Exactly the lines below from the one with "This screenshot has width=1321, height=936." up to and including the one with "Task: Select the" make up the answer, with nothing else added.
━━━ Source material
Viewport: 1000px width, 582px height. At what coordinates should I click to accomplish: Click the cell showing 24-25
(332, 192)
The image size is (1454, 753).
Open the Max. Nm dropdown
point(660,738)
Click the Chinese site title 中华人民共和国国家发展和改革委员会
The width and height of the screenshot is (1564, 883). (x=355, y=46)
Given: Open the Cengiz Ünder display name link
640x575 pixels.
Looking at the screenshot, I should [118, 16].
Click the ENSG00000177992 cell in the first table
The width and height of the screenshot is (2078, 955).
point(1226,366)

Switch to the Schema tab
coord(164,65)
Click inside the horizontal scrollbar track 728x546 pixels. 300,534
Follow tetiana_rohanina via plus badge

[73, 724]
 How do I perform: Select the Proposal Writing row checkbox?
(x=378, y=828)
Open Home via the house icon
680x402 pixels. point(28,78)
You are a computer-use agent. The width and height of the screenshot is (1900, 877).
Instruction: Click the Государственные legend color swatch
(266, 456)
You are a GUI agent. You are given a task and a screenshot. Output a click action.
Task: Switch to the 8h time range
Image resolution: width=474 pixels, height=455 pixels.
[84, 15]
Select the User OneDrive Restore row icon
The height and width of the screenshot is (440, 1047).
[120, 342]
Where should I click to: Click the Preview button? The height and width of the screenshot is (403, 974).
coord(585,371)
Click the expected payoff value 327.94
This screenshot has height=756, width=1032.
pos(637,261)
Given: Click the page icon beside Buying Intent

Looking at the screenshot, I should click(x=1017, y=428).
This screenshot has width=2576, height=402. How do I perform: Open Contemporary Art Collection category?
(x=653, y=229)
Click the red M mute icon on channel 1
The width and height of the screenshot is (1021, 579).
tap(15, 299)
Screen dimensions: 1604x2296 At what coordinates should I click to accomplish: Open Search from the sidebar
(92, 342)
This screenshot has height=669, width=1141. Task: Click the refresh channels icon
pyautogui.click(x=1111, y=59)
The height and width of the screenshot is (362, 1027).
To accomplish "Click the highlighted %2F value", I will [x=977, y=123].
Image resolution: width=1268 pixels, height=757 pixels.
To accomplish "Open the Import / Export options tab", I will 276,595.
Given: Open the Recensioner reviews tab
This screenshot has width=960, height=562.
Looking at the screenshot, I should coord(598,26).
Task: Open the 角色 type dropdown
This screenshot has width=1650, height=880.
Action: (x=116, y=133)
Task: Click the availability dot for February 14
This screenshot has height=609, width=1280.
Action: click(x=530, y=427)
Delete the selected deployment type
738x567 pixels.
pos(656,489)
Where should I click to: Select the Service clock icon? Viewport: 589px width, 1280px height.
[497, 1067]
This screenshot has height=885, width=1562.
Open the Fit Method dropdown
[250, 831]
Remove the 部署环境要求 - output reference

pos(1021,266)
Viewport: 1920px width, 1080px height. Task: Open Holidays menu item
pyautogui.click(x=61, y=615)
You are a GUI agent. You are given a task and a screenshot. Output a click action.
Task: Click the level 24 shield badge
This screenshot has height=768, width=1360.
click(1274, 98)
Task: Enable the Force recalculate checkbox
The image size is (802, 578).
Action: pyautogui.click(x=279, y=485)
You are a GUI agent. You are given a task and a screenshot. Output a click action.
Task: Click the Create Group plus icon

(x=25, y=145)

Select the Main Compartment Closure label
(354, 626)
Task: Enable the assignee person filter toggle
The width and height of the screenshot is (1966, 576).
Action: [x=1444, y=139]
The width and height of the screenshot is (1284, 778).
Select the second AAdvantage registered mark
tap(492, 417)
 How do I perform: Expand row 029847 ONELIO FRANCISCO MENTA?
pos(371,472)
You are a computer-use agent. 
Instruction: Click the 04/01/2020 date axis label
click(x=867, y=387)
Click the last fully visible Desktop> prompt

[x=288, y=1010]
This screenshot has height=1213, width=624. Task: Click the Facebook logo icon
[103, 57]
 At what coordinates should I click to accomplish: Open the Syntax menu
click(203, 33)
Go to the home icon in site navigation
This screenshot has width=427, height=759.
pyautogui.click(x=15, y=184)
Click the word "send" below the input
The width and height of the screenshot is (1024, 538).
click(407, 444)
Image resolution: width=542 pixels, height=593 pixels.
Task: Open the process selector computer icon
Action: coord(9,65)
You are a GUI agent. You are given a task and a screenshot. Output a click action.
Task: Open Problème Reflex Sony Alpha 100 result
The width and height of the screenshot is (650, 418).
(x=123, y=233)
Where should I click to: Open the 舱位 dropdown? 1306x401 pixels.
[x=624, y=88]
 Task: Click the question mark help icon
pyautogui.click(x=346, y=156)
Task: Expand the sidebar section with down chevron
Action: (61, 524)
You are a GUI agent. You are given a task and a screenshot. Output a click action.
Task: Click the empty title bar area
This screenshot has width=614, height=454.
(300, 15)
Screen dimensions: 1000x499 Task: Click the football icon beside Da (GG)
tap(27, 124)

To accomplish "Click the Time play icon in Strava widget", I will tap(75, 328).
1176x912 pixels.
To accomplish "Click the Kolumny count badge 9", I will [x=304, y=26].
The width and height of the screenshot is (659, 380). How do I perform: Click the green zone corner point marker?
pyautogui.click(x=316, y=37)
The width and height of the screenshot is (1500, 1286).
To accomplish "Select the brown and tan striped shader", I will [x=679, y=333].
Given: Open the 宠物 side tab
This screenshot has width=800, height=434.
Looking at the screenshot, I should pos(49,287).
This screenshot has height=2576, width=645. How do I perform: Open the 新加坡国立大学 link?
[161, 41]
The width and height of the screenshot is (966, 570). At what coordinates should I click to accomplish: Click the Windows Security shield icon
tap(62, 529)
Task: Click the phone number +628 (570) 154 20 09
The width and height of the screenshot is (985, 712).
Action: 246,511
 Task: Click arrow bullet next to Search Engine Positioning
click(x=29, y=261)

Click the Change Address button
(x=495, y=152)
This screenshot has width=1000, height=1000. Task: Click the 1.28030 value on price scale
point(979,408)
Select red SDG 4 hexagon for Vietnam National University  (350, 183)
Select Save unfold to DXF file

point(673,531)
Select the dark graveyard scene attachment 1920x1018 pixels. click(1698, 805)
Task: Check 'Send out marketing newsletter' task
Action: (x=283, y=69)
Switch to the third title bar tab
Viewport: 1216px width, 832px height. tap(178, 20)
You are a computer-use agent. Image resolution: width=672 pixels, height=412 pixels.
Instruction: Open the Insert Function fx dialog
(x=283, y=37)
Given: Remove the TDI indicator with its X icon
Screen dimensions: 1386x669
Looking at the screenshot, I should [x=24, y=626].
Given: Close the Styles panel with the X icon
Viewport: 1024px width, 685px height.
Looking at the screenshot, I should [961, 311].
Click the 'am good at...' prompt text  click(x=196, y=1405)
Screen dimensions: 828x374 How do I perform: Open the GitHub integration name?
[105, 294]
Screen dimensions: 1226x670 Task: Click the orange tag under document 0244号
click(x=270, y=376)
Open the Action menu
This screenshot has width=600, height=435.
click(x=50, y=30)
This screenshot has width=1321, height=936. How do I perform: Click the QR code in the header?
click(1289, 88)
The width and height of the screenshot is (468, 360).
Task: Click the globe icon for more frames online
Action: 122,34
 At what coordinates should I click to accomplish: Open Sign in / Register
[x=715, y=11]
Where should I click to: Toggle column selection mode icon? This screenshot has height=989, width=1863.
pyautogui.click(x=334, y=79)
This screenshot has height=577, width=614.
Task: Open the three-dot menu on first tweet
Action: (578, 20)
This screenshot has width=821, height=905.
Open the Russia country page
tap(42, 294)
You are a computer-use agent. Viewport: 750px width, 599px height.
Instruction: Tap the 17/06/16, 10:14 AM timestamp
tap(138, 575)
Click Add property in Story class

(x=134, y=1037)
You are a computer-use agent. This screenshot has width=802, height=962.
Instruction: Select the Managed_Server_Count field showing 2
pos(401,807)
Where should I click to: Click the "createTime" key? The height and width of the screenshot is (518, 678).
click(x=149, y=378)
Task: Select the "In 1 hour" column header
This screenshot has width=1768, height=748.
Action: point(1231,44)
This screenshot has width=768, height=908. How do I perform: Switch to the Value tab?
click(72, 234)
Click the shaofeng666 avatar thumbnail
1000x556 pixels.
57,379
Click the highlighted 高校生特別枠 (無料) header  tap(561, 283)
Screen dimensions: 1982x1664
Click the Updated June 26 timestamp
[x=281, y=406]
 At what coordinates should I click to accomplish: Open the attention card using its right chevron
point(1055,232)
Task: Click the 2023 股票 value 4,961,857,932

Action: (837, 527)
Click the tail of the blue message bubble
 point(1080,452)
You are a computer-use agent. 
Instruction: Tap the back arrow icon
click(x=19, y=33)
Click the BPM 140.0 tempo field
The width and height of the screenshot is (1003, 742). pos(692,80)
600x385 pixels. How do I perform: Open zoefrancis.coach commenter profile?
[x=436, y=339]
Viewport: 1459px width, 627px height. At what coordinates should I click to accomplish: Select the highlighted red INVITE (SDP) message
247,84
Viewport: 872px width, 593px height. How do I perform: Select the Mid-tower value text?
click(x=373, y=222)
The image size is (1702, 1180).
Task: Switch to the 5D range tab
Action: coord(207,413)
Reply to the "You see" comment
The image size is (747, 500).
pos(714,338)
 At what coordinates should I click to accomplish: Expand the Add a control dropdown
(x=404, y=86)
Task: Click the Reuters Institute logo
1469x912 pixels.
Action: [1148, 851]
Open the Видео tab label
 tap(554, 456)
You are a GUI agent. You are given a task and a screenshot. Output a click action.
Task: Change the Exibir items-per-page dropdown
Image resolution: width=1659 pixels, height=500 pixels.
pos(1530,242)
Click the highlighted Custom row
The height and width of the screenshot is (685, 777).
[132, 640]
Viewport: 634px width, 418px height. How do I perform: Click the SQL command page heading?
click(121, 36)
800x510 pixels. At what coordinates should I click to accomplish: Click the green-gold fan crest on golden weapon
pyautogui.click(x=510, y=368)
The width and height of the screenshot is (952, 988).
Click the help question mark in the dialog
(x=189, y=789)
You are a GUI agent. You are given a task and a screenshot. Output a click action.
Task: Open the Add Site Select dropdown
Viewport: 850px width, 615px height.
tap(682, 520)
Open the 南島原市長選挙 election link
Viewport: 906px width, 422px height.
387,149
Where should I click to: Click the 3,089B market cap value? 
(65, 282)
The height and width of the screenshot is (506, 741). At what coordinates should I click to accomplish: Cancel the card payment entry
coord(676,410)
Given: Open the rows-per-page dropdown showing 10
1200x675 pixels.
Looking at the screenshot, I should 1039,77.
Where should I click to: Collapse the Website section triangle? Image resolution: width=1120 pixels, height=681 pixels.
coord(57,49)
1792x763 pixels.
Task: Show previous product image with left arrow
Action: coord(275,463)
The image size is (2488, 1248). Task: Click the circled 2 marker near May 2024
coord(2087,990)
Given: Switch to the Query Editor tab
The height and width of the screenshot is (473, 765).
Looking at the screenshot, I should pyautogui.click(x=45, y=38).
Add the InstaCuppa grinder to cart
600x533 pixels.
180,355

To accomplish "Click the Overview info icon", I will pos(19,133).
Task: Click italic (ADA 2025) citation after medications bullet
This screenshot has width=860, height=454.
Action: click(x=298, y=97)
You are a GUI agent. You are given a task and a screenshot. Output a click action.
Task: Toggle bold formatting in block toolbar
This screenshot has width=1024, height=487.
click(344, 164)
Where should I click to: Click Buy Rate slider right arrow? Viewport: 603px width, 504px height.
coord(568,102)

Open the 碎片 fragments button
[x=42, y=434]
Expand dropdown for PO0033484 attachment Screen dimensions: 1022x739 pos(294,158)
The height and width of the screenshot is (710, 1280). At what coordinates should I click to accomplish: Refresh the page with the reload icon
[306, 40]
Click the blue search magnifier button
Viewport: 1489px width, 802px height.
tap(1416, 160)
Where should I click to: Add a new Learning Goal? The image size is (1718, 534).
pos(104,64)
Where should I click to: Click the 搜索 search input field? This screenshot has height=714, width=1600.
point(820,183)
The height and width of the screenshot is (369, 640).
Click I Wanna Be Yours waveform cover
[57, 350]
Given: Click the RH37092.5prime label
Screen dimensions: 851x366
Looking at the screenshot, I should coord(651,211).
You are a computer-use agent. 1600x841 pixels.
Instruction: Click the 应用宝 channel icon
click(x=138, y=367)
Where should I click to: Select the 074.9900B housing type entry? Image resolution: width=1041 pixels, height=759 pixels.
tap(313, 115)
━━━━━━
» **Your response**
This screenshot has width=1321, height=936. How do I perform: Click the QR code in the header?
click(1289, 88)
The width and height of the screenshot is (468, 360).
Task: Click the globe icon for more frames online
Action: 122,34
 At what coordinates should I click to accomplish: Open Sign in / Register
[x=715, y=11]
Where should I click to: Toggle column selection mode icon? This screenshot has height=989, width=1863.
pyautogui.click(x=334, y=79)
This screenshot has height=577, width=614.
Task: Open the three-dot menu on first tweet
Action: (578, 20)
This screenshot has width=821, height=905.
Open the Russia country page
tap(42, 294)
You are a computer-use agent. Viewport: 750px width, 599px height.
Instruction: Tap the 17/06/16, 10:14 AM timestamp
tap(138, 575)
Click Add property in Story class

(x=134, y=1037)
You are a computer-use agent. This screenshot has width=802, height=962.
Instruction: Select the Managed_Server_Count field showing 2
pos(401,807)
Where should I click to: Click the "createTime" key? The height and width of the screenshot is (518, 678).
click(x=149, y=378)
Task: Select the "In 1 hour" column header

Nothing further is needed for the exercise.